**Work to complete**
For the records below, give the number of lines that include the string "will". Nothing else belongs in the answer.

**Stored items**
──────
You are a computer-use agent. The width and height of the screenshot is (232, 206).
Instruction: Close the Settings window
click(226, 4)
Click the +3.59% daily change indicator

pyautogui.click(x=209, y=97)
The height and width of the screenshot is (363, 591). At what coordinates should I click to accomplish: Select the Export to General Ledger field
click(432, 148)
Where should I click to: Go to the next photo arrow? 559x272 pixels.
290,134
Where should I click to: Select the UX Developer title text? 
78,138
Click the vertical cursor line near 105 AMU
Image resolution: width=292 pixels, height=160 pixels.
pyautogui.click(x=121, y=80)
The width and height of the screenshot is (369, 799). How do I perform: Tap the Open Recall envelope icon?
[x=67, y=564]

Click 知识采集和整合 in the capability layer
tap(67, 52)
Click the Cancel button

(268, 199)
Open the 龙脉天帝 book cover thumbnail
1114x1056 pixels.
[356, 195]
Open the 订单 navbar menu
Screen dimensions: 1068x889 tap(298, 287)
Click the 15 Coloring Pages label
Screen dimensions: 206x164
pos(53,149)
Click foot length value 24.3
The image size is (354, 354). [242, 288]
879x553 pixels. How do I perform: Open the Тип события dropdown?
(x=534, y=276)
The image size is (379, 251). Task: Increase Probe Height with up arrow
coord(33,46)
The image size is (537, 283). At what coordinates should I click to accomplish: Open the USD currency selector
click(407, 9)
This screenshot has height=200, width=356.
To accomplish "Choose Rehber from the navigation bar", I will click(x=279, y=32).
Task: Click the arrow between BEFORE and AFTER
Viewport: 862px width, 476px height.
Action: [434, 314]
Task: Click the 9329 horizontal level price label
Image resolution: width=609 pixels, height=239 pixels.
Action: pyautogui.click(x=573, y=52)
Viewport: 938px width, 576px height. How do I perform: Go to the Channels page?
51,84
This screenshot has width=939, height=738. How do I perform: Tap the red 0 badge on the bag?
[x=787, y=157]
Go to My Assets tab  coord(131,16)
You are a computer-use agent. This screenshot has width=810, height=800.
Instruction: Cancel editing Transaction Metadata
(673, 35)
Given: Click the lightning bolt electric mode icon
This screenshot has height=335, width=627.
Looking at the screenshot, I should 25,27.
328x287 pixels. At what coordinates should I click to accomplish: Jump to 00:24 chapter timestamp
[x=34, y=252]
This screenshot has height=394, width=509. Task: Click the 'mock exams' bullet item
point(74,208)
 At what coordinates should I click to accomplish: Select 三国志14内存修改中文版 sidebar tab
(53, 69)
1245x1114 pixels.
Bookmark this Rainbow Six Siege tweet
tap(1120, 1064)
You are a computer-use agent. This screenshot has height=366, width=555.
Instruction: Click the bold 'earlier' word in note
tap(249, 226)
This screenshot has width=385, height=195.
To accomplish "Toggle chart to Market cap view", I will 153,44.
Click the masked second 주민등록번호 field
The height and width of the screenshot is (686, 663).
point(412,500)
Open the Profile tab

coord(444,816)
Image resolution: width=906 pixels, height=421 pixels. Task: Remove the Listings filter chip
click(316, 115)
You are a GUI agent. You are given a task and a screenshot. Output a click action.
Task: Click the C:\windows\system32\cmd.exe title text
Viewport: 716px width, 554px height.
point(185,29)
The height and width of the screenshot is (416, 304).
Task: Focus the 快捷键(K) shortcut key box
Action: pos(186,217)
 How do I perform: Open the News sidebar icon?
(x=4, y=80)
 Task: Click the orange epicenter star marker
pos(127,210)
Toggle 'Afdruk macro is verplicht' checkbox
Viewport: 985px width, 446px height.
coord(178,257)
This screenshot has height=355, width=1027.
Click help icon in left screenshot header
──────
**Response**
2